If we roll a fair dice 3 times, what is the probability that the sum of values of the three rolls is greater than 9?
I approached it like this:
Let X be the result of a single dice roll. Let Sn = X1 + X2 + X3.
We know that E(X) = 7/2 and that V(X) = 35/12
By the rules of expectation, we know that E(Sn) = 21/2 and that V(Sn) = 35/4.

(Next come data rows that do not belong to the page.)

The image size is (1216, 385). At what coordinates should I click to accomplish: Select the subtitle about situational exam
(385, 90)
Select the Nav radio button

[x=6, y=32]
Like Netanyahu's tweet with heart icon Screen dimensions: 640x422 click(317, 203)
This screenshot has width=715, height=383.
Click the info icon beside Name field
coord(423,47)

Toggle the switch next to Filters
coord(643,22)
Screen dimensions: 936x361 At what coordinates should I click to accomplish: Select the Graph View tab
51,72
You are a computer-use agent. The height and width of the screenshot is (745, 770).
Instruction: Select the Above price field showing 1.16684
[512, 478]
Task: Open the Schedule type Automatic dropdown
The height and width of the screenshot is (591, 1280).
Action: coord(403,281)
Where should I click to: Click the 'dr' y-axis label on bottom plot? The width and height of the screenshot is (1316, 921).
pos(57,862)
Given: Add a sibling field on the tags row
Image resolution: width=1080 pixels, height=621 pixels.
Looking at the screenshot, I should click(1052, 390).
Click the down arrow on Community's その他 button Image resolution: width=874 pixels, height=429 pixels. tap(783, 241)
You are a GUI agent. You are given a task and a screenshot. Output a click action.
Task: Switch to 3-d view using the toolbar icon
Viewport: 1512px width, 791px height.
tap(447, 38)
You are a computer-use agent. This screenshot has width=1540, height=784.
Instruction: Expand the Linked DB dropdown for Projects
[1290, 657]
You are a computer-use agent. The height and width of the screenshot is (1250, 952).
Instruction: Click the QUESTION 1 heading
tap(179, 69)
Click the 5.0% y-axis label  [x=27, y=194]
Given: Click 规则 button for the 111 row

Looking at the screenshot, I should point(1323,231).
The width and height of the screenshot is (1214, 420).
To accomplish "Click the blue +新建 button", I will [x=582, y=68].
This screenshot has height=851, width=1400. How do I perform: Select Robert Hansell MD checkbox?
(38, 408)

Shouldn't the answer just be P(Z > (9-(21/2))/sqrt(35/4))? For some reason I keep getting a different answer than what the book has.
Best Answer
The problem is, the distribution of $S_n$ is not normal, nor closely approximated by a normal random variable, since $3$ rolls is a small number. Note that if the first two dice give a total of at most $3$ (which can happen in $3$ ways), then no matter what the third die shows, the total will be at most $9;$ this gives $3\cdot 6=18$ ways to get a total of at most $9$ if the first two dice total at most $3$. If the first two dice give a total of $4$ (which can happen in $3$ ways), then we must get at most $5$ on the third die; this gives $3\cdot5=15$ ways to get a total of at most $9$ if the first two dice give a total of $4.$ Similarly, there are (respectively) $4\cdot4=16,$ $5\cdot3=15,$ $6\cdot2=12,$ and $5\cdot1=5$ ways to get a total of at most $9$ if the first two dice give a total of (respectively) $5,6,7,$ and $8.$ There are no other totals on the first two dice that will allow us to get a total of at most $9$ on all three dice. Hence, adding them up, there are $81$ ways to get a total of at most $9$ on the three dice. Since there are $216$ ways to roll, it follows that the probability of a total of more than $9$ is $\frac58=0.625.$ (Why?)
I leave it to you to fill in the details, but let me know if you have any questions.